• [What is expected]: Rewrite the entries from the start up to and including the line containing "tap(89, 793)", changing "screenshot" to "screen capture" and leaving everything else as is. Do not include the pictures.
═════ Data excerpts
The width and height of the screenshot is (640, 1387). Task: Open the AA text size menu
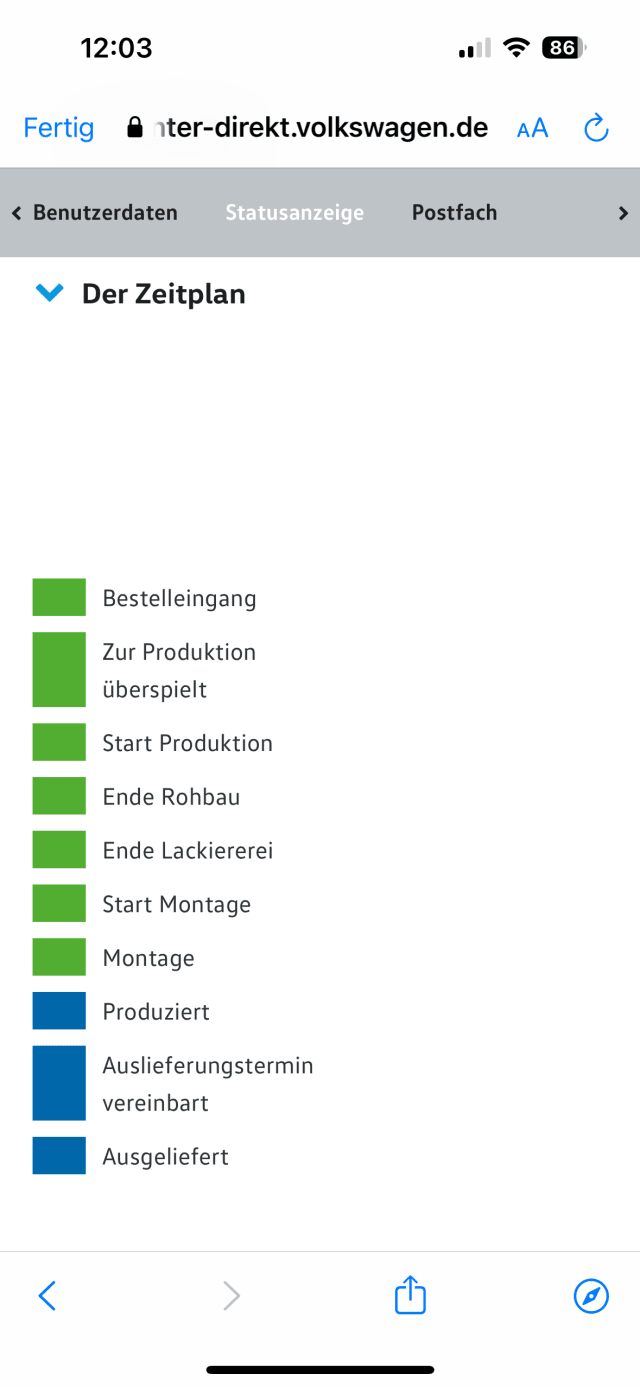(x=532, y=128)
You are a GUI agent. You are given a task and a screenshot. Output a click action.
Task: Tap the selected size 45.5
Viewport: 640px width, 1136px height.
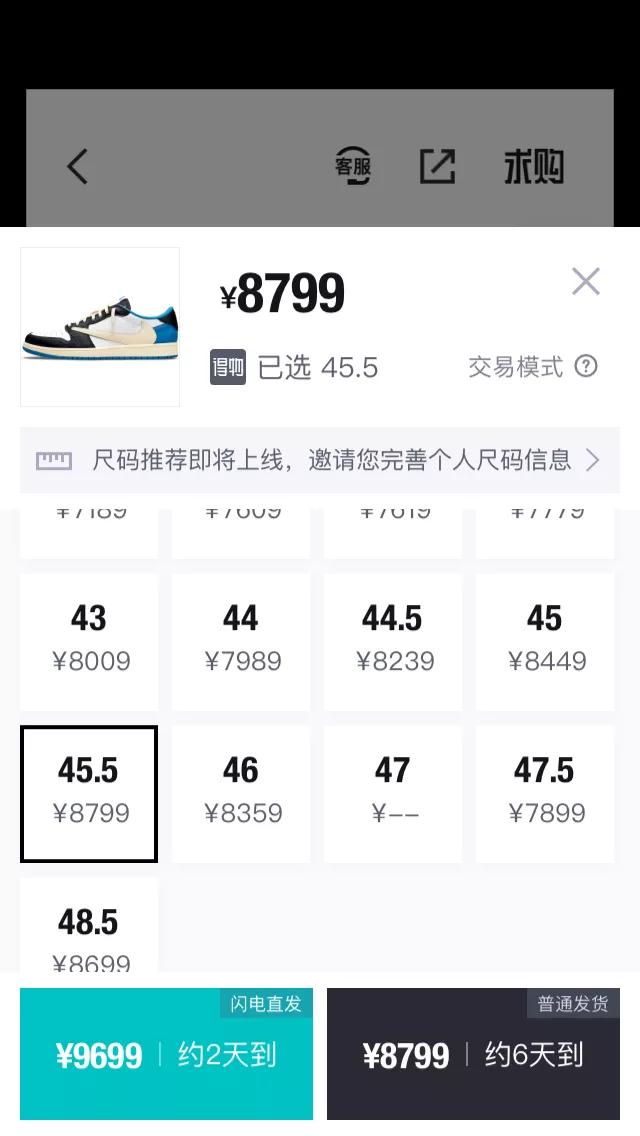tap(89, 793)
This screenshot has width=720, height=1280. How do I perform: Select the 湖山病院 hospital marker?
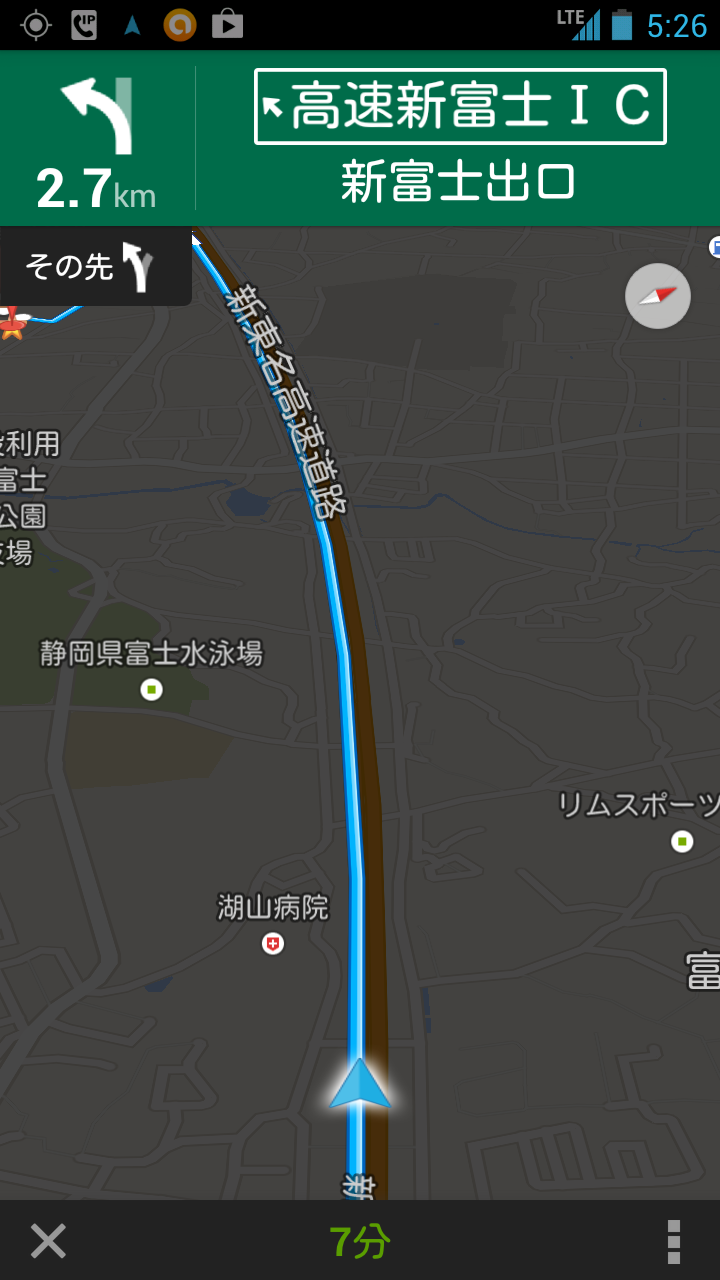pos(272,943)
══════════
• [Finished exercise]:
The width and height of the screen capture is (640, 1387). Task: Open the AA text size menu
(x=532, y=128)
You are a GUI agent. You are given a task and a screen capture. Output a click action.
Task: Tap the selected size 45.5
Viewport: 640px width, 1136px height.
tap(89, 793)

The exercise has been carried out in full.